La ferme de Bannière vendue La Légion malvenue La lutte continue

Que disait le commandant de la Légion étrangère à propos de la contestation contre son installation à Saint-Jean du Gard ? « « On ne lâchera le domaine que dans des conditions de paix qui assureront la sérénité à l’environnement ». Bien que le mouvement d’opposition exprime clairement que l’Armée n’est pas la
bienvenue en Cévennes, la ferme de Bannière a été vendue le 7 juillet 2022 pour la Légion.
Que de mensonges avons nous entendus !

Depuis qu’il est connu que le ministère des Armées projetait d’acheter cette ferme, les habitants de Saint-Jean du Gard et de la région ont fait face à un tissu de mensonges qu’il a fallu patiemment contredire.
Entre les vendeurs, la Safer, le maire, le président de l’agglo, le Sous-préfet et la légion étrangère, tous se sont donné le mot pour tromper l’opinion. Tous affirmaient qu’il ne s’agirait que d’une « maison de repos » pour légionnaires de retour d’opérations et d’accueil de leurs familles.
Toutefois il s’est avéré que l’installation dans la ferme du 2e régiment étranger d’infanterie (REI) basé à Nîmes s’accompagnerait d’entraînements, de manœuvres, de tirs à blanc, de marches dans les montagnes, de présence dans les villages, etc., avec un impact évident sur la vie des habitants dans cette région des Cévennes.
Pourquoi venir ici ? C’est la légion elle-même qui au moment où s’organise une opposition au projet d’implantation révèle à la presse une partie des véritables objectifs. Le commandant du 2e REI annonce début avril qu’il s’agit « de permettre au régiment de s’approprier encore davantage le département du Gard, en rayonnant vers le nord, tout en profitant de cette belle région que sont les Cévennes pour s’entraîner. » Entre la ferme de Tournemire nouvellement acquise par la 13e demi-brigade de la Légion installée sur le Larzac et celle de Saint-Jean du Gard rattachée au régiment de Nîmes, la jonction est faite. Sans oublier celles dans les Alpes-de-Haute-Provence, l’Aude, les Bouches-du-Rhône, en Corse.
Un autre but affiché par le commandant est de « permettre à nos jeunes chefs, notamment nos chefs de section – une quarantaine de cadres et légionnaires de pouvoir aller vivre en autonomie pendant une semaine, deux semaines, à une heure du régiment, un peu loin des chefs, ce qui les fera forcément grandir. » A la tête de détachements entre 40 et 150 personnes, ils pourront relativement librement investir les lieux.

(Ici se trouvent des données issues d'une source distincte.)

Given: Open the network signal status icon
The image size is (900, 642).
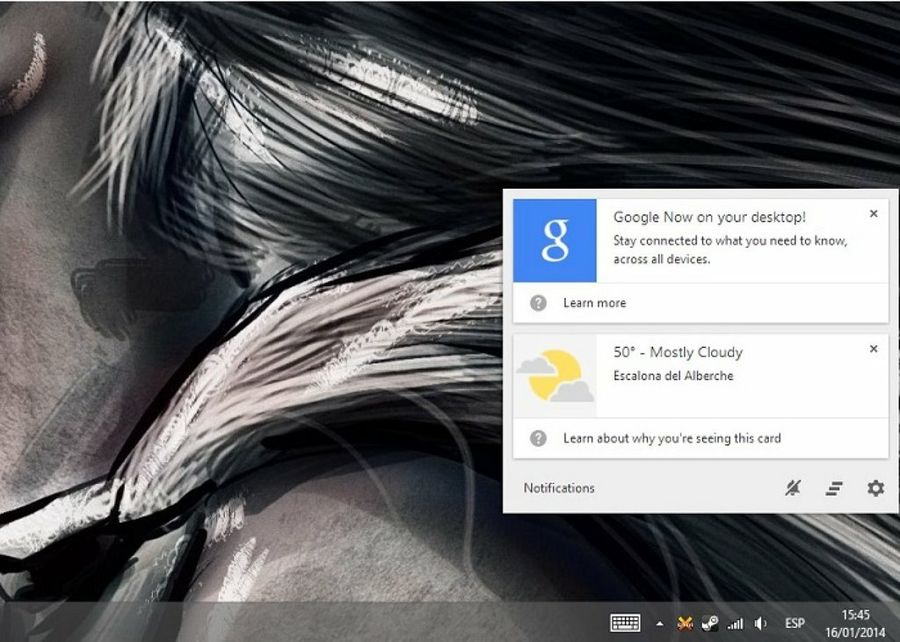Looking at the screenshot, I should point(735,623).
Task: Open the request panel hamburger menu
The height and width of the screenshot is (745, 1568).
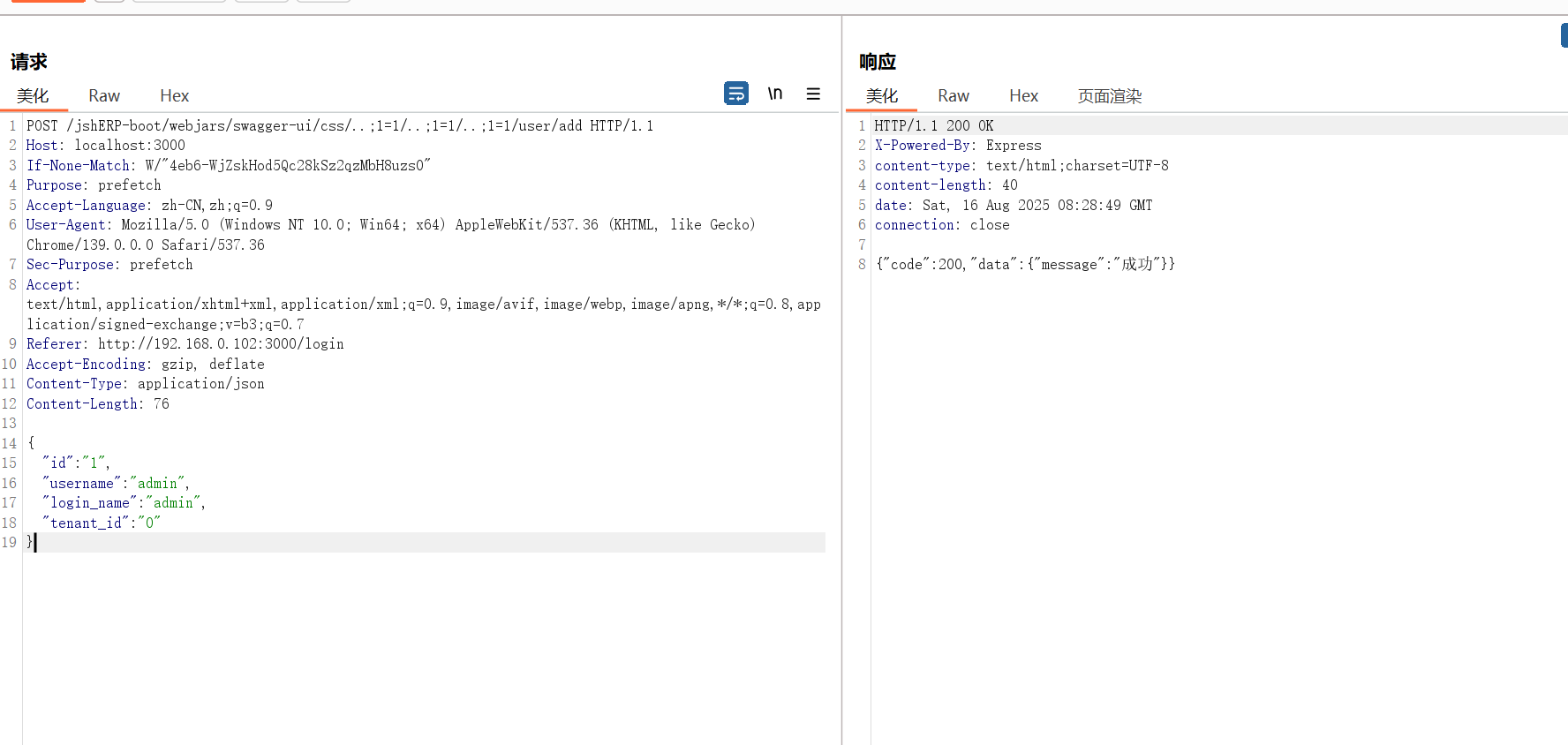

Il n’est donc question ni de maison de repos, ni d’agriculture sur une terre pourtant agricole. La Safer qui théoriquement se porte garante de la conservation de cette vocation a tout simplement failli pour des raisons pécuniaires. Sur pression des opposants elle aurait imposé un cahier des charges prévoyant des baux agricoles sur les terres cultivables et l’interdiction de tirs, mais qui s’enquerra de son application une fois la
Légion installée ?
Nous restons mobilisés et appelons tous à continuer à s’opposer avec nous à ce déploiement militaire en Cévennes.
Nous demandons que l’Etat remette à disposition la ferme et les terres afin que des paysans s’y installent durablement.
Des actions vont se mettre en place à la rentrée, notamment sur les thématiques « pas d’armée sur nos territoires » et « les terres à préserver pour les paysans ». Vous êtes invités à venir en discuter avec nous lors d’un pique-nique géant dont la date sera communiquée ultérieurement.